Fietsen en Amsterdam

Zelfs in Amsterdam is het een vreemd gevoel als je ‘s ochtends je huis verlaat en je fiets niet meer in het fietsenrek ziet staan. De avond tevoren had ik M.’s band opgepompt en op de een of andere manier was ik haar fiets vergeten op slot te zetten. Niet slim, maar kan gebeuren. In elk geval geeft dat niemand het recht om zich die fiets dan maar toe te eigenen.
    Dat was wel gebeurd. Alleen de fietstassen lagen nog op de plek waar te avond tevoren nog de hele fiets gestaan had. Zelfs een junk voelt zich blijkbaar voor lul fietsen met fietstassen van de Hema achterop.

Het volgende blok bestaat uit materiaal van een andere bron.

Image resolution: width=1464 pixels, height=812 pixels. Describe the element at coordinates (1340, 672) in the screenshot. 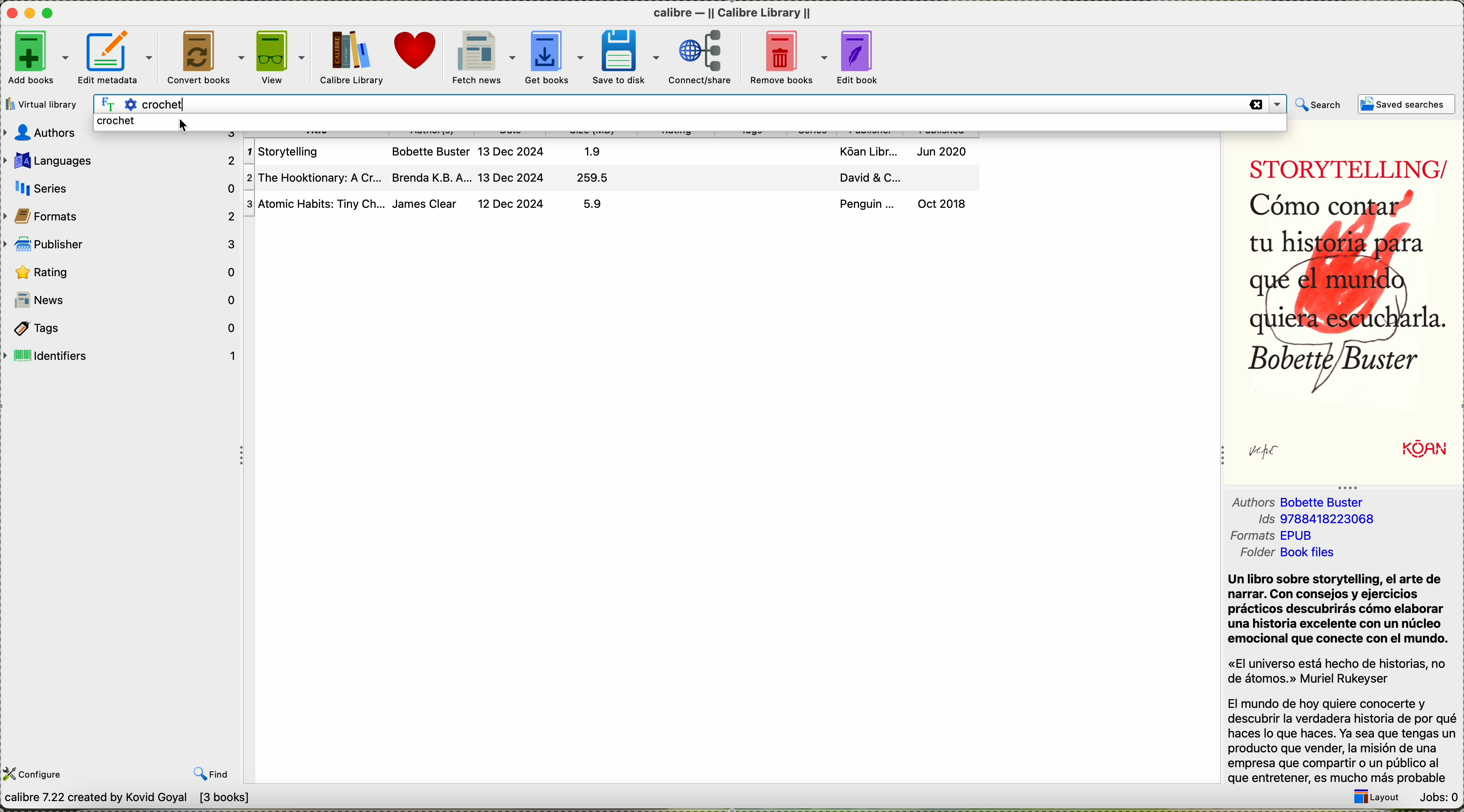

I see `«El universo esta hecho de historias, no
de atomos.» Muriel Rukeyser` at that location.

    Aangeslagen verzocht M. of ze mijn fiets mocht lenen vandaag. Ik lag nog in bed, maar ben opgestaan om haar te helpen mijn slot te openen. Dat is een oud verroest kreng, dat slechts met de grootste moeite open gaat. Na flink wrikken en sleuren kregen we het slot open. Pas toen viel ons op dat het voorwiel van mijn fiets er niet meer was. Weg. Deze dag zou er niet veel door ons gefietst gaan worden, vermoedde ik plotseling.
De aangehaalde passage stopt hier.